Jacobsen was serving a seven-year sentence out of Harrison and Monona counties for two counts of second degree theft and two counts of driving while barred. He began his term on Oct. 22, 2009.
Martin, who began his term on Oct. 9, 2009, was serving a five-year sentence for prohibited acts without prescription out of Warren County.
According to an affidavit filed with the court in Page County, the inmates charged with the assault are members of an organized prison gang known as “The Peckerwoods.” Dahlke, a leader of the gang, was observed directing Martin, McIntosh and Jacobsen to assault Myre. The assault, according to court documents, lasted less than a minute and ended when Dahlke ordered the others to stop.
… Witnesses observed inmates Martin, McIntosh and Jacobsen assaulting inmate Myre. Multiple inmates described the beating of Myre as one which included many heavy punches, all delivered to the torso area. Many of the heavy punches were delivered to the side and back of Myre. Witnesses described the beating’s intensity by speaking of being able to hear the blows hitting Myre’s body from all the way out in the baseball fields of the yard area.

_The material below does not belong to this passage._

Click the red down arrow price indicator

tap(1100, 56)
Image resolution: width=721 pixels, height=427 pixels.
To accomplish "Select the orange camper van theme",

After the assault, Myre was walked into the yard by Dahlke, where Myre sat down at one of the picnic tables located in the middle of the yard area. Soon after reaching the picnic area, Myre fell backwards, unconscious onto the ground. CPR was immediately performed by the [Department of Correction] officers nearby. Myre died soon thereafter…
All four continue to be held at the Clarinda Correctional Facility pending further action on the new charges.
The Clarinda facility was established in 1980 as an adult male medium-security prison to serve primarily chemically-dependent, mentally retarded and socially inadequate offenders, according to the Iowa Department of Corrections. It is located on the same grounds as the state’s Mental Health Institute.